>> start Quoted passage

We define $A_I\left(k\right)$ as the path-integrated cloud attenuation in decibels as

$$A_I\left(k\right)=-10\times \log \left({\xi }_I\left(k\right)\right),$$

(3)

and the free space loss $A_F\left(k\right)$ is obtained by

$$A_F\left(k\right)=-10\times \log \left({\xi }_F\left(k\right)\right),$$

(4)

thus, $\rho \left(k\right)$ can be rewritten as

$$\rho \left(k\right)=10\times \log \frac{{\xi }_C\left(k\right)\times P_t\left(k\right)}{P_n\left(k\right)}-A_I\left(k\right)-A_F\left(k\right).$$

(5)

Let the noise temperature of the receiving system and the sky temperature be denoted by $T_{sys}\left(k\right)$ and $T_{sky}\left(k\right)$, in Kelvin, respectively. In this case, noise power $P_n\left(k\right)$ is obtained by [16]

$$P_n\left(k\right)=k_B\times B\times \left(T_{sys}\left(k\right)+T_{sky}\left(k\right)\right),$$

(6)

where $k_B$ is the Boltzmann constant and $B$ is the bandwidth of the communication system. We define parameter $C\left(k\right)$ as

$$C\left(k\right)=10\times \log \frac{{\xi }_C\left(k\right)\times \left(k\right)}{k_B\times B\times T_{sys}\left(k\right)},$$

(7)

>> end Quoted passage
>> start Task material

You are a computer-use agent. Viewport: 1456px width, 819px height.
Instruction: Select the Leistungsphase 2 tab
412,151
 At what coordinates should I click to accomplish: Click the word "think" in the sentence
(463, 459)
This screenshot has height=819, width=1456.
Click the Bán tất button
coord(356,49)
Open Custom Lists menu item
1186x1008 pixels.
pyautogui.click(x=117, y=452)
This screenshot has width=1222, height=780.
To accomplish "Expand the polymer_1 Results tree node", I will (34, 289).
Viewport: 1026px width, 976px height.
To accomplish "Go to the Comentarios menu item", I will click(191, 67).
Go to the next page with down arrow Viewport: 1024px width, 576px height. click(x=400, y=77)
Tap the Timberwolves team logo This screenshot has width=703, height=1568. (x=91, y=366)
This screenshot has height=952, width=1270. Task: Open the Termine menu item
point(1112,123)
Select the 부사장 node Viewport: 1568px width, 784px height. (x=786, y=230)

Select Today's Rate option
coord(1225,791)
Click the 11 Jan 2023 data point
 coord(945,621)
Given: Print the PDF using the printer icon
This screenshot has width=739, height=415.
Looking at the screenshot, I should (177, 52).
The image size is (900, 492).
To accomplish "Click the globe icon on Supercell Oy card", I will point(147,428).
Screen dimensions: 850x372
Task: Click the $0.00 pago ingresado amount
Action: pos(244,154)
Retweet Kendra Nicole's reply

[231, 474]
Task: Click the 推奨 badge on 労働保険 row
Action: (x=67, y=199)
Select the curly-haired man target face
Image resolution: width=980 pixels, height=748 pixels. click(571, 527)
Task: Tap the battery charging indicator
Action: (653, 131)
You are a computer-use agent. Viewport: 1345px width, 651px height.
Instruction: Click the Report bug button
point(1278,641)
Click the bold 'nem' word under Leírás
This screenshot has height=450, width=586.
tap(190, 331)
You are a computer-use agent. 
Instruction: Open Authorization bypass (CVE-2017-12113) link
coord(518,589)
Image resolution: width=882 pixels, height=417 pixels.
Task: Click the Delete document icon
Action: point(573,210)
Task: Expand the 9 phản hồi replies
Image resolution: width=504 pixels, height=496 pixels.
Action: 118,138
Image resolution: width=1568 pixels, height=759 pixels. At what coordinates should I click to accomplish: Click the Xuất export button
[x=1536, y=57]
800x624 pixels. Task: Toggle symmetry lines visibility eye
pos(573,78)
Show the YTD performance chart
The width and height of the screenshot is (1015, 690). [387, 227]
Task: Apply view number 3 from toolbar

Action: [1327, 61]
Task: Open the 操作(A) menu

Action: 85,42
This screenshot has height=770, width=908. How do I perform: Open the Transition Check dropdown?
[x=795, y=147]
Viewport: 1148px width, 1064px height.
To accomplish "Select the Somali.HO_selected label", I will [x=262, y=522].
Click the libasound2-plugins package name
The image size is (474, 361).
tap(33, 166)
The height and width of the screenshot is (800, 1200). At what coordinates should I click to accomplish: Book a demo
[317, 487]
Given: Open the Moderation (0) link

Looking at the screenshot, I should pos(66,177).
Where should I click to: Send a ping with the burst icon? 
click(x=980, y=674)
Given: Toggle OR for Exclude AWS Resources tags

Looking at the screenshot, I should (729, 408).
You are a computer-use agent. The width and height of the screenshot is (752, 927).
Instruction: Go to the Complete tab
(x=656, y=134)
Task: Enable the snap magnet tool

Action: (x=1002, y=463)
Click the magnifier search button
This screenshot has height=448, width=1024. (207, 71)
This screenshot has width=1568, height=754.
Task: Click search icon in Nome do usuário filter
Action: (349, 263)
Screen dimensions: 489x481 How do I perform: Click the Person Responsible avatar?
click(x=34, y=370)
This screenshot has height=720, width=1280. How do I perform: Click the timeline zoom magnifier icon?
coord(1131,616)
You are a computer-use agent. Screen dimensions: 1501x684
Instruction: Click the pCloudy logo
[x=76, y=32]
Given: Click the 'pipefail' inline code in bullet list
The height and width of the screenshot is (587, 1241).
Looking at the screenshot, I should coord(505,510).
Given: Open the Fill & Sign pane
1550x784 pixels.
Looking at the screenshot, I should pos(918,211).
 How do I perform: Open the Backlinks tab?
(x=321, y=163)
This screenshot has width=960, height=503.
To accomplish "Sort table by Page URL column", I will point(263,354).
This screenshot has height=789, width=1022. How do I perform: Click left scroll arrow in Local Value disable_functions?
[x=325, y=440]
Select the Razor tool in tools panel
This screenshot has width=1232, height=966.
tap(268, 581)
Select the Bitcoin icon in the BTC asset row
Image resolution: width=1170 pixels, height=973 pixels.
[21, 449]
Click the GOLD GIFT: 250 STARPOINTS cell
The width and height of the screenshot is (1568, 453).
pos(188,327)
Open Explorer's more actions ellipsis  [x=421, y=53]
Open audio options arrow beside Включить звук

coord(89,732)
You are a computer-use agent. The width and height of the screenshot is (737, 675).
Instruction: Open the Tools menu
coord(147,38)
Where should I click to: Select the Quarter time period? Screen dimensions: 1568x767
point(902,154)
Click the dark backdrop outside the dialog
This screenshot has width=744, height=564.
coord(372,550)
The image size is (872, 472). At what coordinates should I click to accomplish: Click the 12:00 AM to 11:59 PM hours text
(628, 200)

>> end Task material

> **Set exercise 1**
In the records, copy out exactly the lines that begin with the line containing "Task: Expand the 9 phản hồi replies" and end with the line containing "[x=1536, y=57]", with both of those lines included.
> **Set exercise 2**
Continue the text on cloud attenuation, free space loss and noise power from the point where it stops.

> **Result 1**
Task: Expand the 9 phản hồi replies
Image resolution: width=504 pixels, height=496 pixels.
Action: 118,138
Image resolution: width=1568 pixels, height=759 pixels. At what coordinates should I click to accomplish: Click the Xuất export button
[x=1536, y=57]

> **Result 2**
and noise figure $F_n\left(k\right)$ as

$$F_n\left(k\right)=10\times \log \left(\frac{T_{sys}\left(k\right)+T_{sky}\left(k\right)}{T_{sys}\left(k\right)}\right),$$

(8)

according to Equation (5), $\rho \left(k\right)$ is then obtained by

$$\rho \left(k\right)=C\left(k\right)-F_n\left(k\right)-A_I\left(k\right)-A_F\left(k\right).$$

(9)

Parameter $C\left(k\right)$ can be regarded as a baseline value for a receiver, which is mainly determined by the noise temperature of the receiving system, the antenna gain and the power of the transmitted signal. In this model, cloud is the primary source for $T_{sky}\left(k\right)$, which is generally obtained by [17]

$$T_{sky}\left(k\right)=\frac{{{\displaystyle \int }}^{}G\left(k,\mathsf{\Omega }\right)T\left(\mathsf{\Omega }\right)d\mathsf{\Omega }}{{{\displaystyle \int }}^{}G\left(k,\mathsf{\Omega }\right)d\mathsf{\Omega }},$$

(10)

where $\mathsf{\Omega }$ is the solid angle, $G\left(k,\mathsf{\Omega }\right)$ is the antenna gain pattern and $T\left(\mathsf{\Omega }\right)$ is the noise temperature for a particular direction determined by $\mathsf{\Omega }$, which is obtained by

$$T=t_m\left(1-{10}^{-\frac{A_I}{10}}\right),$$

(11)

where $t_m$ is the mean path temperature, in Kelvin, and $A_I$ is the total path attenuation for that direction, in dB. We assume that the beam pattern of the antenna is known so the relation between $T_{sky}$ and $A_I$ can be established using Equations (10) and (11).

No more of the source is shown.